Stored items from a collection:
'''

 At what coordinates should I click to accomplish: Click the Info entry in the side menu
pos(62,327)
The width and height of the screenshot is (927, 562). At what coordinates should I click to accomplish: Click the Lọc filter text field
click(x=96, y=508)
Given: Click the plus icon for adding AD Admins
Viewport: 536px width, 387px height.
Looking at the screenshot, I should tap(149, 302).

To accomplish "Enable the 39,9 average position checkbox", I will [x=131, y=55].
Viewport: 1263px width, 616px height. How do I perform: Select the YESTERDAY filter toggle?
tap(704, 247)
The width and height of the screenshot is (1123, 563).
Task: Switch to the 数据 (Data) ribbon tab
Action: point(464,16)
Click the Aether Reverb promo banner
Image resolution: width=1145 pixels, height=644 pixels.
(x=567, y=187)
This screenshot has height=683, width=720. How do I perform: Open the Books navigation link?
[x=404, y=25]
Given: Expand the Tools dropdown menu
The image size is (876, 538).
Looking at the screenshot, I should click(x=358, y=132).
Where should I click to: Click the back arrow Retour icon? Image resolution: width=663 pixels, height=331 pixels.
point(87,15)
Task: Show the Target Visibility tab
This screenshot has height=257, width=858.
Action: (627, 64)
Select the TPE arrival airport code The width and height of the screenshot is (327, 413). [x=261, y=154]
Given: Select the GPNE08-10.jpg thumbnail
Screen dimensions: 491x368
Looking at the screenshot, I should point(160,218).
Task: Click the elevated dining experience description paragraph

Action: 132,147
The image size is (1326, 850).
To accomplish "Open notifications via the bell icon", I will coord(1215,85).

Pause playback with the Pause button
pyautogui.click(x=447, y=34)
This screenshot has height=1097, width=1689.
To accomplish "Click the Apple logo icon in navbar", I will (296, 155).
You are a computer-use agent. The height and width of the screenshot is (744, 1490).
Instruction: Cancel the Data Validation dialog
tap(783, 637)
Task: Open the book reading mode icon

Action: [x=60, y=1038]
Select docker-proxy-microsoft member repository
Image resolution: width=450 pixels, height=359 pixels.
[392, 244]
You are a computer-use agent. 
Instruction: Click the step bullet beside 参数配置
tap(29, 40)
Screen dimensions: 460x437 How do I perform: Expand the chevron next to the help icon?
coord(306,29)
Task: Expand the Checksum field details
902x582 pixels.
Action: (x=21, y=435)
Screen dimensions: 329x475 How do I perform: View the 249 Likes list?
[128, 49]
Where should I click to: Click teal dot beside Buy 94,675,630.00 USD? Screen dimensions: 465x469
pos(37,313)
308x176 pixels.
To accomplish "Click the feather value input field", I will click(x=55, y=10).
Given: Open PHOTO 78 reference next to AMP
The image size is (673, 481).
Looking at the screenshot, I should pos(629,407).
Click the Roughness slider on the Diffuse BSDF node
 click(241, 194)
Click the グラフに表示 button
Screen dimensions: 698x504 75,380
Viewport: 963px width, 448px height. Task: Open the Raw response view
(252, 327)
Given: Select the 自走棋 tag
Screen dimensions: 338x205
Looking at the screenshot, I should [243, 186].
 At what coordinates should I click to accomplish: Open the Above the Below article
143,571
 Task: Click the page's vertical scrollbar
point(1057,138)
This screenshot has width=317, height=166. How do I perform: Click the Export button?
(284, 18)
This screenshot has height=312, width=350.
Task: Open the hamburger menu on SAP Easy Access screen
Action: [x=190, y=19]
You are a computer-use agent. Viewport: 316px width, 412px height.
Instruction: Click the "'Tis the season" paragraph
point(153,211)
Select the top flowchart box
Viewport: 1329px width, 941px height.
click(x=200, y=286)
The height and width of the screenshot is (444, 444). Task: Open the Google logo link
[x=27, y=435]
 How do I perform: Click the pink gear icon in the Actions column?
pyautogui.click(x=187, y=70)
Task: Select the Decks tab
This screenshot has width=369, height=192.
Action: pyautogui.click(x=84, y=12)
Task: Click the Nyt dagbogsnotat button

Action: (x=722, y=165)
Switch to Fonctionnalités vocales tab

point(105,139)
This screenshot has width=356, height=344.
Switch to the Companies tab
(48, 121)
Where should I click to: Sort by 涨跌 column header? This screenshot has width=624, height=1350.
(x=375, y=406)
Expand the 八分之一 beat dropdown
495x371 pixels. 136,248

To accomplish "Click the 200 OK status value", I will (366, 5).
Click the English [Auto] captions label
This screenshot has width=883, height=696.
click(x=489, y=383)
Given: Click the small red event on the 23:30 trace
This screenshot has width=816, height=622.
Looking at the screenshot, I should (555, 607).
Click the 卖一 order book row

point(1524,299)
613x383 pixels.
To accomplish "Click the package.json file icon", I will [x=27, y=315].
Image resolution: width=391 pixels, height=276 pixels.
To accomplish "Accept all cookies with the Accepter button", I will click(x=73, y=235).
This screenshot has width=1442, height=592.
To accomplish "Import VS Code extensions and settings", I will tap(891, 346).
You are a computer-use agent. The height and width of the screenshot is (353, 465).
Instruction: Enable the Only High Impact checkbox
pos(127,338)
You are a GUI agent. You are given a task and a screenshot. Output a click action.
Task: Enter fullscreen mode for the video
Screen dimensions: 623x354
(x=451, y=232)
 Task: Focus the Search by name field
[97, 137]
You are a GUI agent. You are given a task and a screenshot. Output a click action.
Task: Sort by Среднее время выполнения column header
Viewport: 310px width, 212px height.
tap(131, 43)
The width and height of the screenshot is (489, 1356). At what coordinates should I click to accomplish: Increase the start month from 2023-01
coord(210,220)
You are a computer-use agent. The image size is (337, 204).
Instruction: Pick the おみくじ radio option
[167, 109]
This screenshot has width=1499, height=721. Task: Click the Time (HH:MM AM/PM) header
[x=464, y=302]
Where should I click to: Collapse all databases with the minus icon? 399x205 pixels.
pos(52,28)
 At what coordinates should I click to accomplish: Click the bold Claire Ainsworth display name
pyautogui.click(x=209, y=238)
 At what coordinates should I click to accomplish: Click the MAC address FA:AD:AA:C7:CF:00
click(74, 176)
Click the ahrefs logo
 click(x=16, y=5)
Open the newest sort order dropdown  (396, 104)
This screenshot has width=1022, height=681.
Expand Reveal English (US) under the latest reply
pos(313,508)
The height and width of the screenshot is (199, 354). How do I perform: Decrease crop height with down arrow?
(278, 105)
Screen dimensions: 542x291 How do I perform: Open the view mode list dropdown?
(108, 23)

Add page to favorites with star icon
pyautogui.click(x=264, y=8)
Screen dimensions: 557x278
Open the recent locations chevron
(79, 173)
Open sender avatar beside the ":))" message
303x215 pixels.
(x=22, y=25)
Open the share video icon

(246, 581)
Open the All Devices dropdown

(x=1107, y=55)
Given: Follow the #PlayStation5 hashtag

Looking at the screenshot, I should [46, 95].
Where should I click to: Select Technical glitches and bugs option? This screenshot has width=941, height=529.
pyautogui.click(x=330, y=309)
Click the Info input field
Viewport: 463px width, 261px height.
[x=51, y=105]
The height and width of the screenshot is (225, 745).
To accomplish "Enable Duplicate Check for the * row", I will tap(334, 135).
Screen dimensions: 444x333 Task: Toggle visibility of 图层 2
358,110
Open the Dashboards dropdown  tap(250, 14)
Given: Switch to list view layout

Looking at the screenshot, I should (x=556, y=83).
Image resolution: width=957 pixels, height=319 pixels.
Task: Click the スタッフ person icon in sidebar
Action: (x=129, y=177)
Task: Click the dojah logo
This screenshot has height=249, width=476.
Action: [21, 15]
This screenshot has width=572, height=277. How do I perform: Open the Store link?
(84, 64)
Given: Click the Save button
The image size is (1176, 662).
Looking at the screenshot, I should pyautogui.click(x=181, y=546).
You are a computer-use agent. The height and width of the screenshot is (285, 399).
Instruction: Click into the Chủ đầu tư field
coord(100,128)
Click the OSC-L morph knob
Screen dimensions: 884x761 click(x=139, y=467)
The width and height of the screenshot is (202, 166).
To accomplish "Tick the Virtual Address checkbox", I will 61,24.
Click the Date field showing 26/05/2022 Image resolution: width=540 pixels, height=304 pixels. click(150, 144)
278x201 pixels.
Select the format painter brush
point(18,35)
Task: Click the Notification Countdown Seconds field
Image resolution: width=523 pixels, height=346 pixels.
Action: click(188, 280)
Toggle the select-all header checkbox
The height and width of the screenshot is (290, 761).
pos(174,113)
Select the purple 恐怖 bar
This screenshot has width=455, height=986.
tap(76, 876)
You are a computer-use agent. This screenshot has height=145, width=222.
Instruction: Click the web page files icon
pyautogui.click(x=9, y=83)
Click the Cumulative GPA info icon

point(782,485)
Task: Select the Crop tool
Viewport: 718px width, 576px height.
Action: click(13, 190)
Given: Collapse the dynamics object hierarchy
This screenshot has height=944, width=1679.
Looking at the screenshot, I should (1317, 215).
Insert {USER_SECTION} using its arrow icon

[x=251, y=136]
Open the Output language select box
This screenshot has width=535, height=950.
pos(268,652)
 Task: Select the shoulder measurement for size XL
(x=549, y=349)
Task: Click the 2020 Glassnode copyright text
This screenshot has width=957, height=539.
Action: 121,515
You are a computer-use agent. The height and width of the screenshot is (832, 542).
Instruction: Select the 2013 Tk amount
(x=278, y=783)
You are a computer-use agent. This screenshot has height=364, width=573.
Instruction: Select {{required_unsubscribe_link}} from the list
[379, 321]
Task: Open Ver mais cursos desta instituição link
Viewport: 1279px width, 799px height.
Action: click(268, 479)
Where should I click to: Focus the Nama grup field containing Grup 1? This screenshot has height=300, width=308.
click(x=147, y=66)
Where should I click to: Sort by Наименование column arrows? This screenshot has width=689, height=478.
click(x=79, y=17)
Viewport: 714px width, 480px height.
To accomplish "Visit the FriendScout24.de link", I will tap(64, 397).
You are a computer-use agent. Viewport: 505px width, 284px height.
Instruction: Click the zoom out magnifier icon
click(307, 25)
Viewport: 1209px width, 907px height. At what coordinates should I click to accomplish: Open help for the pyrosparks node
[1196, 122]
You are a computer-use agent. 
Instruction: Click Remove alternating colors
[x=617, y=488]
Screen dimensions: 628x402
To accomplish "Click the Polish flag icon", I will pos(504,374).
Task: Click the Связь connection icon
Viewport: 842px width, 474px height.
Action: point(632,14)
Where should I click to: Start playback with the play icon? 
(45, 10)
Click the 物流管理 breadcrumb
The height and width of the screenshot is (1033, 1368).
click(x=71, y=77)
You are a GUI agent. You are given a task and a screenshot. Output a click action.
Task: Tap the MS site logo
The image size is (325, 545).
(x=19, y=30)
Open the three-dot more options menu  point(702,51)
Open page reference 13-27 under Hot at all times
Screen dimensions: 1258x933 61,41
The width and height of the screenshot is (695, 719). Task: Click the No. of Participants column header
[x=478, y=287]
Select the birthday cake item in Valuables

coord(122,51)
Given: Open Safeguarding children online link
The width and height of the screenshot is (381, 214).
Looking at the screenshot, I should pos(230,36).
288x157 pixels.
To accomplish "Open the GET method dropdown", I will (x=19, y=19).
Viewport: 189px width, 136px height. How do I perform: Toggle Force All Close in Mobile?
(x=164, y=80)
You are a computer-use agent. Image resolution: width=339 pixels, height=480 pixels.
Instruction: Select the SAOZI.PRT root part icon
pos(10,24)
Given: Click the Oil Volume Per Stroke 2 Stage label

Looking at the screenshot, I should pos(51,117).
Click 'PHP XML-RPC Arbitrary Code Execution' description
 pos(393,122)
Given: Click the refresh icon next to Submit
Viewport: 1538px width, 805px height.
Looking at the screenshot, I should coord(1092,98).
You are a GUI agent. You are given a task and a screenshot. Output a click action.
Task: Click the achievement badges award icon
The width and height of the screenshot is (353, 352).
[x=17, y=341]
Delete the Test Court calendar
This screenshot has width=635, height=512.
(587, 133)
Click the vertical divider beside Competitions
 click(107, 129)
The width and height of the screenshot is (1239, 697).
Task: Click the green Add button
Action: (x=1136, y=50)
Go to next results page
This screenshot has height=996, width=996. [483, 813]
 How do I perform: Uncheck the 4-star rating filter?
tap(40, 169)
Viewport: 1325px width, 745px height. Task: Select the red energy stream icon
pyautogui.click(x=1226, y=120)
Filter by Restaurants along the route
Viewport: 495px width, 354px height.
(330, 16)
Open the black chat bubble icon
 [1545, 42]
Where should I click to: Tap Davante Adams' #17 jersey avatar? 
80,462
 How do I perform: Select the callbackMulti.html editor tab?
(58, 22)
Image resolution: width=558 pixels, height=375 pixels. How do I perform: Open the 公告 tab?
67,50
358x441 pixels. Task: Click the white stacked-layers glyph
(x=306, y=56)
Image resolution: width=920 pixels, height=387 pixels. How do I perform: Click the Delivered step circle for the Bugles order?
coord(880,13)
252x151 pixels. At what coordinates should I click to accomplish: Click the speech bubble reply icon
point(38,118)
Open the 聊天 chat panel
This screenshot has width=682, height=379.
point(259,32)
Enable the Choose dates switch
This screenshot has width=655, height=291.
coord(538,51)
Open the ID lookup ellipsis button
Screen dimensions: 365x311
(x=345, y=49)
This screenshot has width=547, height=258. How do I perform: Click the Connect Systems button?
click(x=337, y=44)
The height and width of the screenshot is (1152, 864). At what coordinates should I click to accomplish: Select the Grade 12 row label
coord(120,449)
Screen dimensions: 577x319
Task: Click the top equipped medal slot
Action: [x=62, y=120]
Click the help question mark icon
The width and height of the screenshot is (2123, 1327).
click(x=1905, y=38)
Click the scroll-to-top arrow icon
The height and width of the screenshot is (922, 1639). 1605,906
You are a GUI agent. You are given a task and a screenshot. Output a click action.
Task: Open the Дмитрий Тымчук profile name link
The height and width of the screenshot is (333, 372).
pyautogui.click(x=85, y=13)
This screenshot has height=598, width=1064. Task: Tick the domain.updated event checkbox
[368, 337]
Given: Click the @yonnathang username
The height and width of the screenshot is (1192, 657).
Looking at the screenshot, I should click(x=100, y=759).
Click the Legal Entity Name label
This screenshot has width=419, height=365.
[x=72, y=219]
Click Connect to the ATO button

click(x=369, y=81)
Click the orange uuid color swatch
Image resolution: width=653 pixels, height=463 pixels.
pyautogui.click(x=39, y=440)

'''

REQUEST:
Rewrite the lines from the start through the one containing "[x=404, y=25]", putting "hero banner" in place of "promo banner" and leaving everything else as it is.

WRITTEN RESPONSE:
 At what coordinates should I click to accomplish: Click the Info entry in the side menu
pos(62,327)
The width and height of the screenshot is (927, 562). At what coordinates should I click to accomplish: Click the Lọc filter text field
click(x=96, y=508)
Given: Click the plus icon for adding AD Admins
Viewport: 536px width, 387px height.
Looking at the screenshot, I should tap(149, 302).

To accomplish "Enable the 39,9 average position checkbox", I will [x=131, y=55].
Viewport: 1263px width, 616px height. How do I perform: Select the YESTERDAY filter toggle?
tap(704, 247)
The width and height of the screenshot is (1123, 563).
Task: Switch to the 数据 (Data) ribbon tab
Action: point(464,16)
Click the Aether Reverb hero banner
Image resolution: width=1145 pixels, height=644 pixels.
(x=567, y=187)
This screenshot has height=683, width=720. How do I perform: Open the Books navigation link?
[x=404, y=25]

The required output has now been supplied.